Minyak

Harga Minyak Mentah Indonesia Turun Jadi USD 65,29 per Barel per April 2025, Ini Penyebab Utamanya

Harga Minyak Mentah Indonesia Turun Jadi USD 65,29 per Barel per April 2025, Ini Penyebab Utamanya
Harga Minyak Mentah Indonesia Turun Jadi USD 65,29 per Barel per April 2025, Ini Penyebab Utamanya

JAKARTA - Pemerintah Indonesia melalui Kementerian Energi dan Sumber Daya Mineral (ESDM) mengumumkan bahwa harga rata-rata minyak mentah Indonesia (Indonesian Crude Price/ICP) untuk April 2025 mengalami penurunan signifikan. Berdasarkan Keputusan Menteri ESDM Nomor 176.K/MG.01/MEM.M/2025, harga ICP ditetapkan sebesar USD 65,29 per barel, turun USD 5,82 dibandingkan bulan Maret yang berada di level USD 71,11 per barel.
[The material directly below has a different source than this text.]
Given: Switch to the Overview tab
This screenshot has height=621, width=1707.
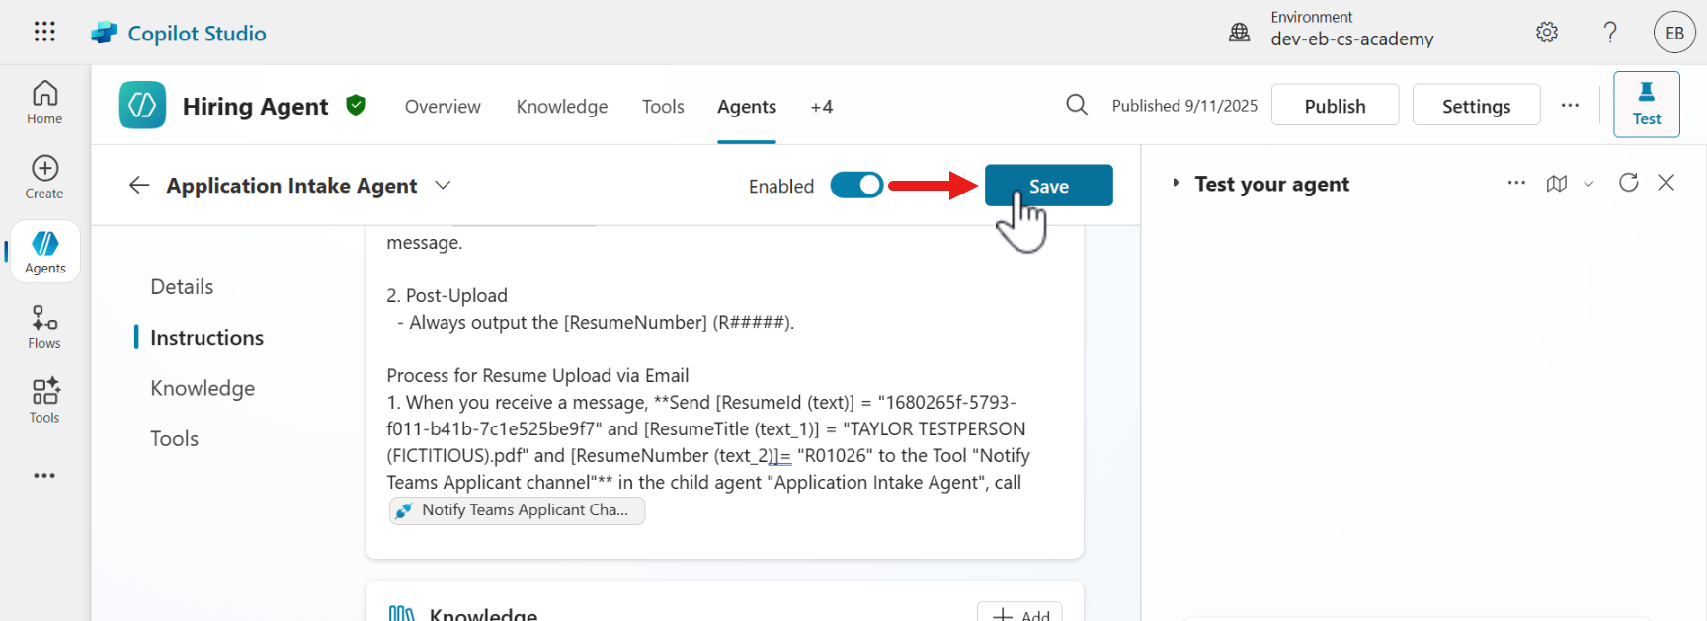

Penurunan harga ini menjadi perhatian besar tidak hanya bagi industri energi nasional, tetapi juga bagi kebijakan fiskal dan perdagangan Indonesia, mengingat sektor migas masih menjadi salah satu penyumbang utama pendapatan negara.

Penurunan Sejalan dengan Tren Harga Minyak Dunia

Plt. Direktur Jenderal Minyak dan Gas Bumi Kementerian ESDM, Tri Winarno, menyatakan bahwa penurunan harga minyak mentah Indonesia mencerminkan situasi pasar global yang sedang tidak stabil. Salah satu penyebab utamanya adalah ketegangan perdagangan antara Amerika Serikat dan China, yang kembali memanas melalui penerapan tarif-tarif baru.

“Turunnya harga minyak juga disebabkan penurunan tingkat pertumbuhan perekonomian, yang dilaporkan oleh International Monetary Fund (IMF),” jelas Tri Winarno.

Menurut data IMF pada laporan April 2025, proyeksi pertumbuhan ekonomi global tahun ini direvisi turun dari 3,3 persen menjadi 2,8 persen. Penurunan ekspektasi pertumbuhan ekonomi tersebut menciptakan tekanan terhadap permintaan minyak dunia, yang secara langsung mempengaruhi harga di pasar internasional, termasuk harga ICP Indonesia.

Revisi Permintaan Global dari OPEC Turut Tekan Harga

Dalam laporan terbarunya, Organization of the Petroleum Exporting Countries (OPEC) juga menurunkan proyeksi permintaan minyak global. Permintaan pada 2025 yang sebelumnya diperkirakan mencapai 105,2 juta barel per hari (bph) direvisi menjadi 105,05 juta bph. Sementara itu, proyeksi permintaan pada tahun 2026 juga dikoreksi dari 106,63 juta bph menjadi 106,33 juta bph.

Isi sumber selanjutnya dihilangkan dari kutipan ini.